U.S. Fed Softens Blow of Debit Fee Crackdown

The U.S. financial industry won a massive lobbying fight in getting the Federal Reserve to almost double a proposed cap on the amount banks can charge retailers when a debit card is used.

Under the Fed's final rule approved Wednesday, banks would be allowed to charge 22 cents per debit card transaction.

That is 10 cents more than the cap that was proposed in December, and includes a one cent allowance for meeting certain fraud prevention standards.

In addition, banks would be allowed to charge 5 basis points per transaction to accommodate for fraud losses.

``Talk about generous -- wow,'' said payments consultant Eric Grover of Intrepid Ventures.

Last year's proposal, which would have cut fees by about 75 percent, took banks such as Bank of America and Citigroup, and card network companies such as Visa and MasterCard, by surprise.

It pitted the financial industry against retail giants like Wal-Mart Stores and Target Corp who have long argued they are taken advantage of by banks.

The result was a vigorous lobbying fight that included nationwide advertising campaigns and the Fed having to comb through more than 11,000 comment letters.

The Fed said Wednesday it could bump up the cap because the provision in last year's Dodd-Frank legislation that called for the fee limit ``is ambiguous and may be read in several ways.''

Shares of MasterCard gained 11 percent and Visa closed 15 percent higher after news of the Fed staff recommendation to raise the cap.
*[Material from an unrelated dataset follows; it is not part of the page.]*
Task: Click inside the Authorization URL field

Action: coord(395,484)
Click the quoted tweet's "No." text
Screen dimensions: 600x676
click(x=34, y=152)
Shares of major banks that issue debit cards got a more modest boost.

Banks pay Visa and MasterCard for processing debit transactions, and investors had worried that a cut in the fees that banks earn would translate into a cut in the fees they were willing to pay the networks.

Before the final rule was released, some bank analysts were expecting a 20-cent cap to be the best-case scenario for the industry.

``The fact that they raised it is quite a win for the branded networks,'' like Visa and MasterCard, said Tom Layman, a former chief economist for Visa who now runs the payments consulting firm Global Vision Group.

The Merchants Payments Coalition, an industry group of retailers and merchants, said it was ``exploring all available legal options to address the irresponsible mistakes made in writing this rule.''

FURTHER EASING

Card companies also got a win with a more limited method of introducing card network competition.

Under the Fed's final rule, a transaction will have to be able to be processed over at least two unaffiliated card networks. The Fed proposal in December would have potentially required at least four card networks.

The financial industry also got a break in the implementation schedule.

Under the Dodd-Frank law, the fee cap is supposed to go into effect on July 21. The Fed voted Wednesday to set Oct. 1, 2011, as the date for complying with the fee cap standards.

However, banks still stand to lose billions of dollars from the fee crackdown.

The Fed has said the average amount of fees charged by banks to retailers per transaction was 44 cents in 2009.

The previously proposed 12-cent cap would have cost banks about $14 billion annually, according to card comparison website CardHub.com.